米大統領選挙で共和党のドナルド・トランプ氏が予想外の勝利を収めたことについて、欧州・アジアの各国はさまざまな反応を見せた。米国の「アジア回帰」を訴えていたヒラリー・クリントン氏(民主党)に対する反感が強かった中国とロシアは、トランプ氏の当選を歓迎するムードだが、クリントン氏の当選を期待していた日本は「パニック」状態に陥った。
中国国営メディア「環球時報」は9日、電子版の緊急社説で、トランプの勝利が米国の政治に大きな衝撃を与えたことを伝え、今回の選挙を「政治反乱」かつ「米国版文化大革命」だと指摘した。環球時報は「米国の主要メディアは中立と客観ということを忘れ、有権者を誤った方向に導いたため、大衆の思いをきちんと反映することができなかった」とも書いた。同紙はトランプ氏の対外政策について「不確実性が最も高い分野」だとして「選挙戦中の発言などから考えると、米中関係は今後、地政学的対決よりも経済的利益をめぐる摩擦に変化するだろう」との見方を示した。
中国のネットユーザーもトランプ氏当選については歓迎一色で、「悪いクリントンよりも、ほら吹きトランプの方がずっとましだ」「新しいパパとしてトランプを迎えることになった日本と韓国をお祝したい」などの書き込みが見られた。
一方で日本の反応は「ショック」そのものだった。フジテレビは「日本が『トランプショック』につつまれている」として「財務省と日本銀行が緊急会合を開いた」と報じた。

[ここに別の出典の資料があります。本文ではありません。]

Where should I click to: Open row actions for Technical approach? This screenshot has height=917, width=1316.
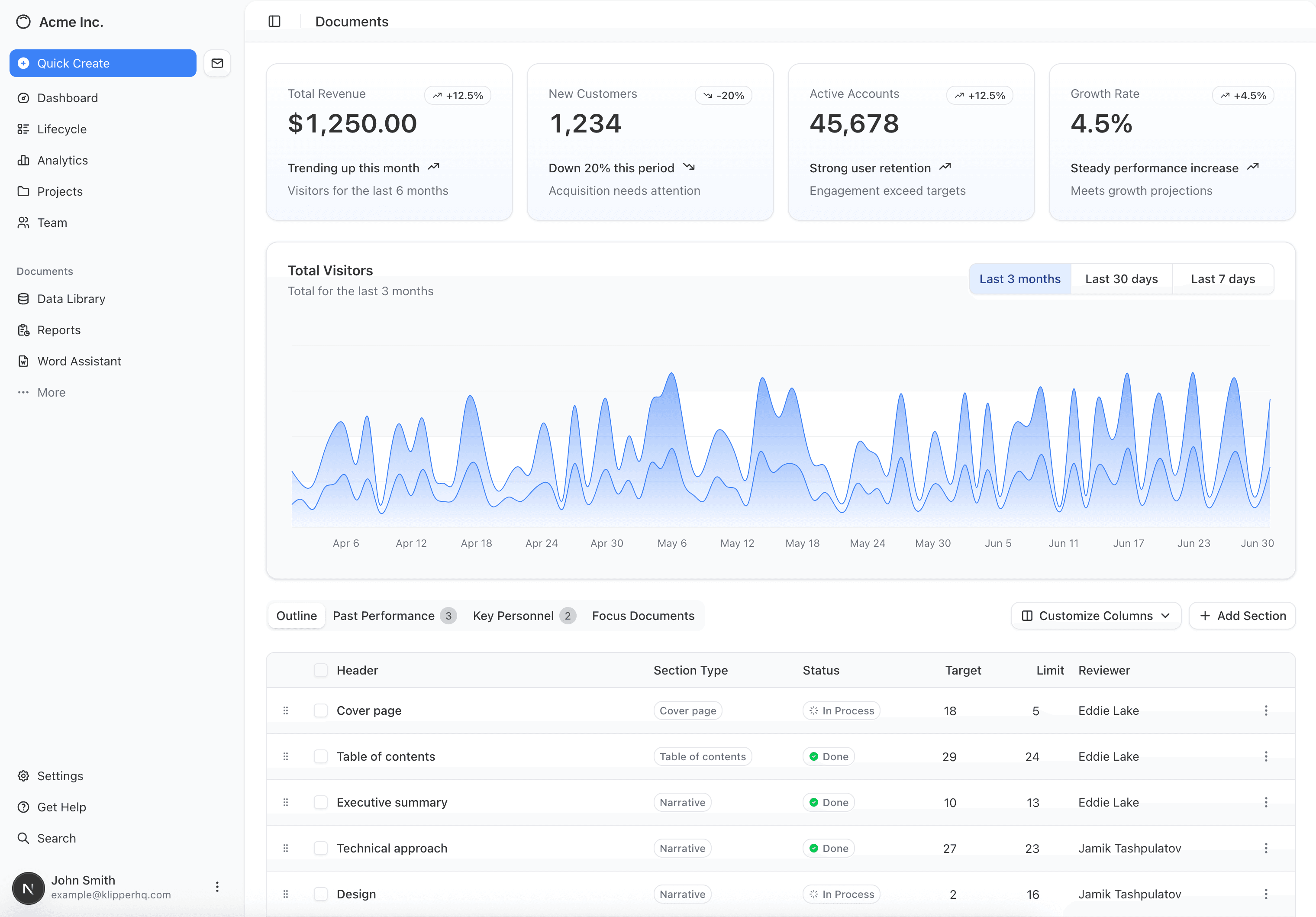(1265, 848)
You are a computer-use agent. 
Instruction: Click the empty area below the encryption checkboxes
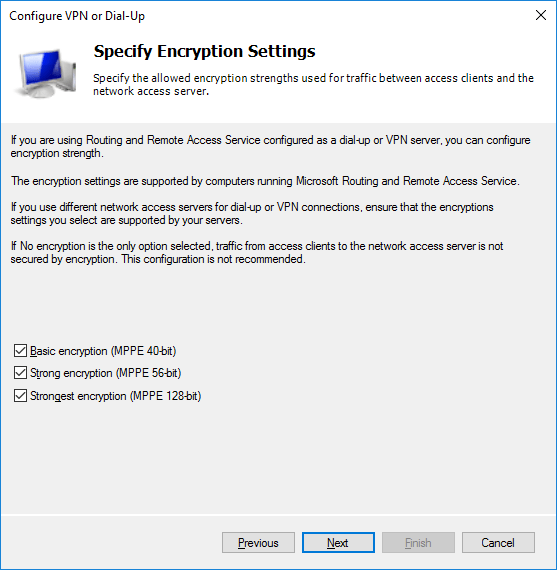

菅義偉官房長官はこの日「誰が米国大統領になっても日米はアジアの平和と繁栄のために緊密に協力していく」と強調した。しかし、トランプ氏が環太平洋経済連携協定(TPP)に反対していることについて問われると「オバマ大統領が(トランプ氏の大統領就任前に)議会承認を得るために全力で取り組むと承知している」と述べた。日本の各メディアは「トランプ氏当選で安倍晋三首相の三つの主要政策が全て試練に直面している」として「米国が在日米軍の駐留費用のさらなる負担を求めて日本を圧迫する可能性が高い」との見方を示した。
今回の選挙期間中、トランプ氏に友好的な反応を示していたロシアは、今後の米露関係がやや改善するのではないかとの期待感を示した。